At 19,074 words, the raw manuscript of Part 1/3 of Nichole5’s second book is complete. While trying to keep it light-hearted and romantic, I had no choice but to lay some groundwork for what’s coming: Nichole & John Brunelli personally reconning what’s going on across the Columbia River, to the far northeast of the City. Teresa both a passive informant as well as secretly excited at the possibility of succeeding her father in power*. And finally the simple girl, Mackenzie: who just wants to make beautiful art, about to become a double-agent.
Nearly 20k words, and not one battle! I must be thinking back to my roots as an author! Wonder what that bodes for Part 2/3? Will it open in the middle of combat, or will things continue to progress slow by slow? The world wonders. And for Nike and Zom’s? I’m not remotely close to looking past that curtain.
*I recalled the scene from Robert Graves “I, Claudius,” where, some days after being picked to be Emperor by the Praetorian Guard, Claudius meets with a select few of the Senate leadership:
A senator: “You are not fit for this job!”
Claudius: “I agree. I am old; some say I am without my wits. But I am alive while dozens of my family went to the grave with theirs fully intact! You say I have no experience… do you have more? I’ve been in the Imperial Household since my birth, watching how it works. Do you know more?”

__________________________________________________

_Direction:_ Please copy, word for word, the part of the post about the manuscript starting at "Nearly 20k words, and" and ending at "past that curtain.". The records below are separate from the post above.

_Information supplied:_
__________________________________________________

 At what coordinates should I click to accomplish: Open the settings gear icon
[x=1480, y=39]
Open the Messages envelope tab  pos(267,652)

__________________________________________________

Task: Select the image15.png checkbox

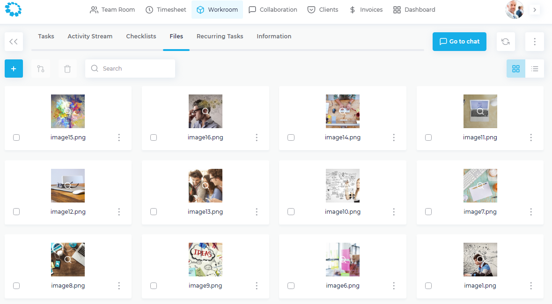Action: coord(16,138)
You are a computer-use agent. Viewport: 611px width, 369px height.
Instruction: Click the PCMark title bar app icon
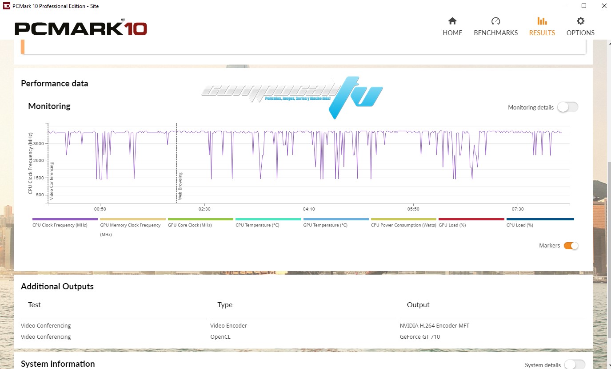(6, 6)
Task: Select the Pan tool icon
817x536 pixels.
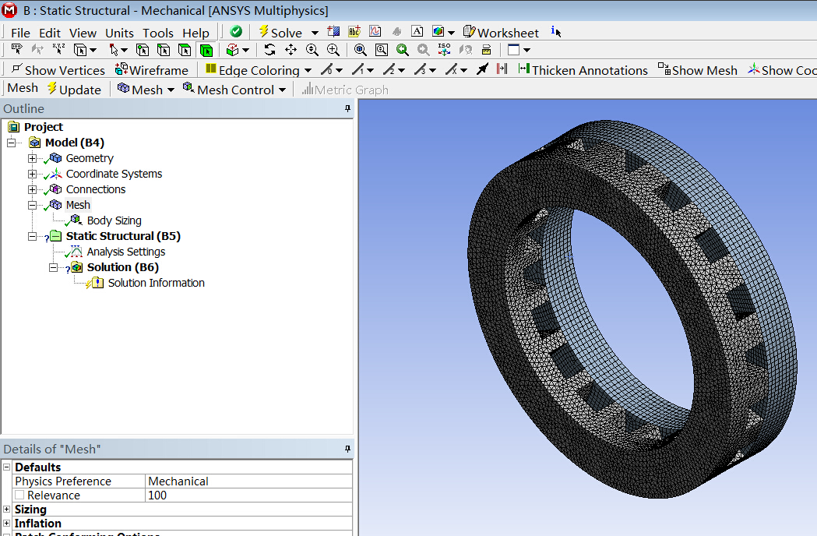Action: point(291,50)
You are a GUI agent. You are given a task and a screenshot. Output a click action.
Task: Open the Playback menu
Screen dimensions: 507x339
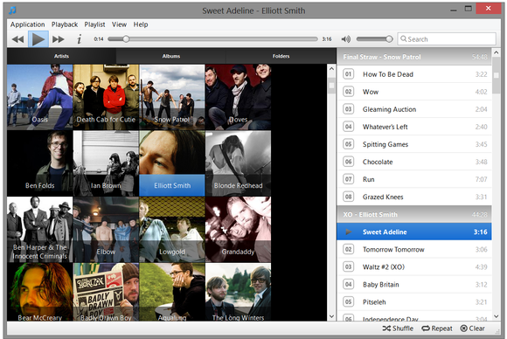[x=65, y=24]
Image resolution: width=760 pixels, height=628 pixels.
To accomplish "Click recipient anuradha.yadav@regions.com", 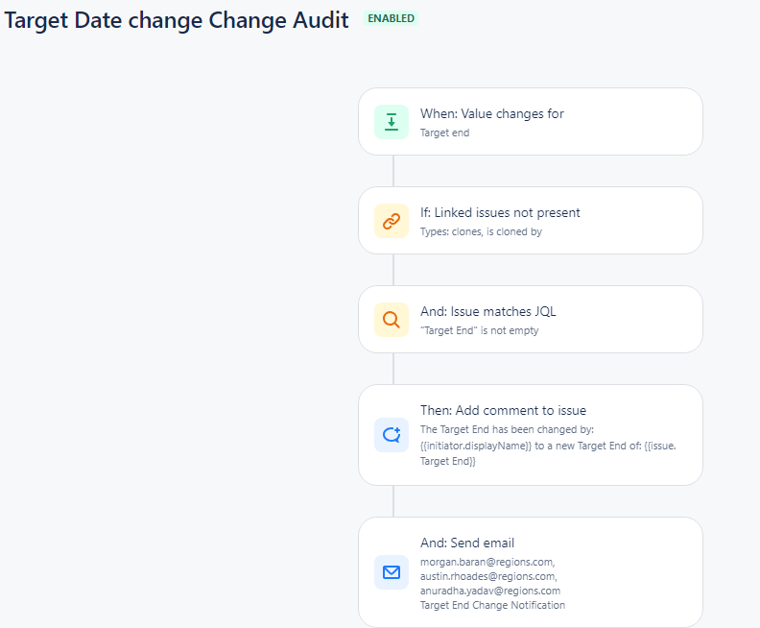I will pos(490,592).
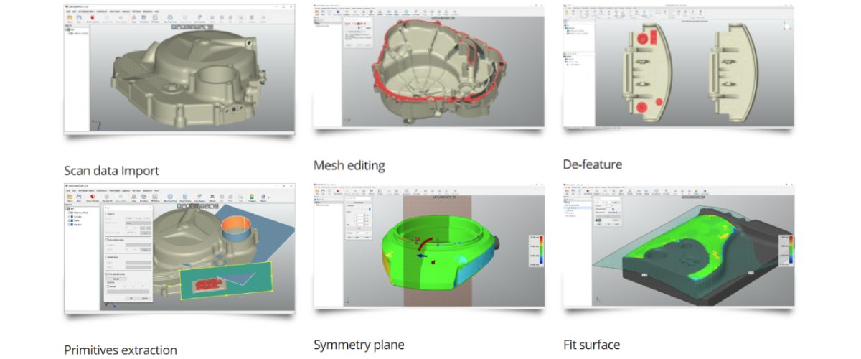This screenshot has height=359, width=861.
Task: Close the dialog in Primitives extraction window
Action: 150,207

__________________________________________________

_Exercise output:_
Nearly 20k words, and not one battle! I must be thinking back to my roots as an author! Wonder what that bodes for Part 2/3? Will it open in the middle of combat, or will things continue to progress slow by slow? The world wonders. And for Nike and Zom’s? I’m not remotely close to looking past that curtain.